April 18, 2014
Political games used to confuse voters PDF Print E-mail

Sometimes in the Old West, it seemed as if everyone and everything were battling to gain the upper hand...even jaybirds and woodpeckers.
The year was 1888. The Civil War had recently ended. Reconstruction was still taking place in Texas. Things were particularly difficult in Fort Bend County of Texas. And there developed a feud that had both political and racial implications.


With blacks now being able to vote, they became a political factor. The blacks felt it was the Republicans who fought for their freedom, and they supported that party's ticket. Not willing to loose power in the county, a group of about 40 Democrats...known as the Woodpeckers...decided to confuse the issue by campaigning as Republicans. As a result, the Woodpeckers got a significant percentage of black votes.
The legitimate Republican group opposing the Woodpeckers was called the Jaybirds. They started their own campaign. Finally, words turned to lead, and on August 2, 1888, the first blood was drawn as the leader of the Jaybirds was shot.
In retaliation, the Jaybirds warned certain black people to vacate the county, which they did. Still, the Woodpeckers won the next election.
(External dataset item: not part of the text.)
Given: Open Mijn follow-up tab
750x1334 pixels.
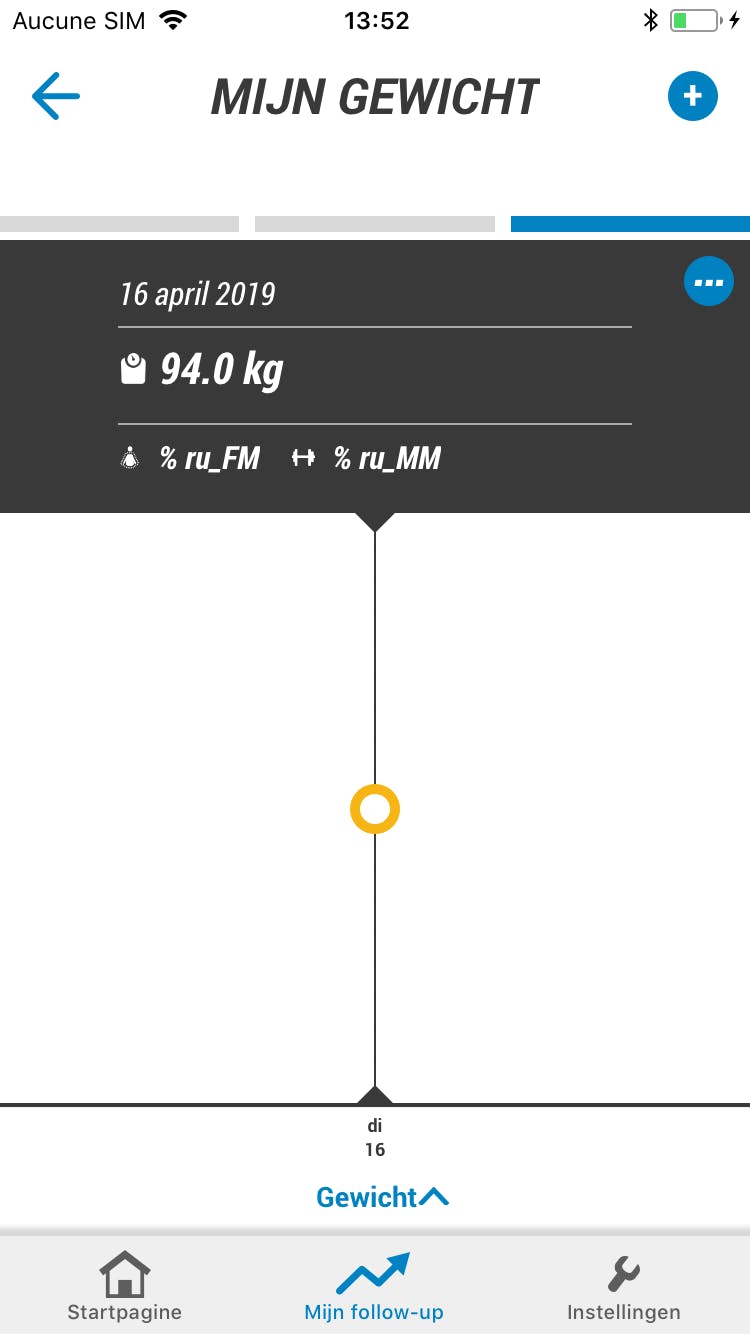Looking at the screenshot, I should click(374, 1287).
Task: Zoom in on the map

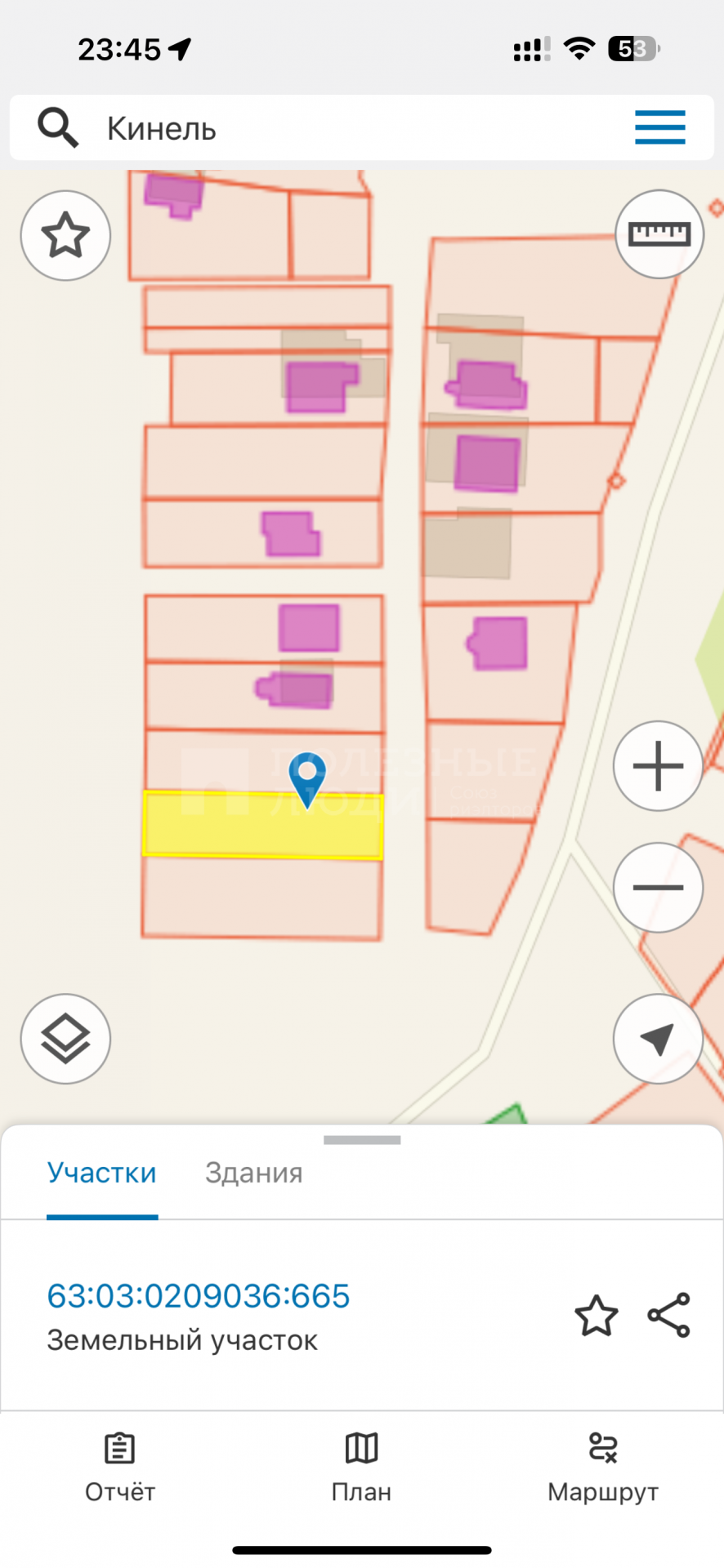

An all out battle took place around the courthouse on August 16, 1889. Although the actual number of dead isn't known, casualties were said to have been heavy.
The next day the governor sent in the military. He personally came to negotiate the peace, which resulted in the Woodpeckers either resigning or being forced from office, and the Jaybirds replacing them.
The settlement didn't stop the feuding, which went on for decades. But, hunting season on birds was over.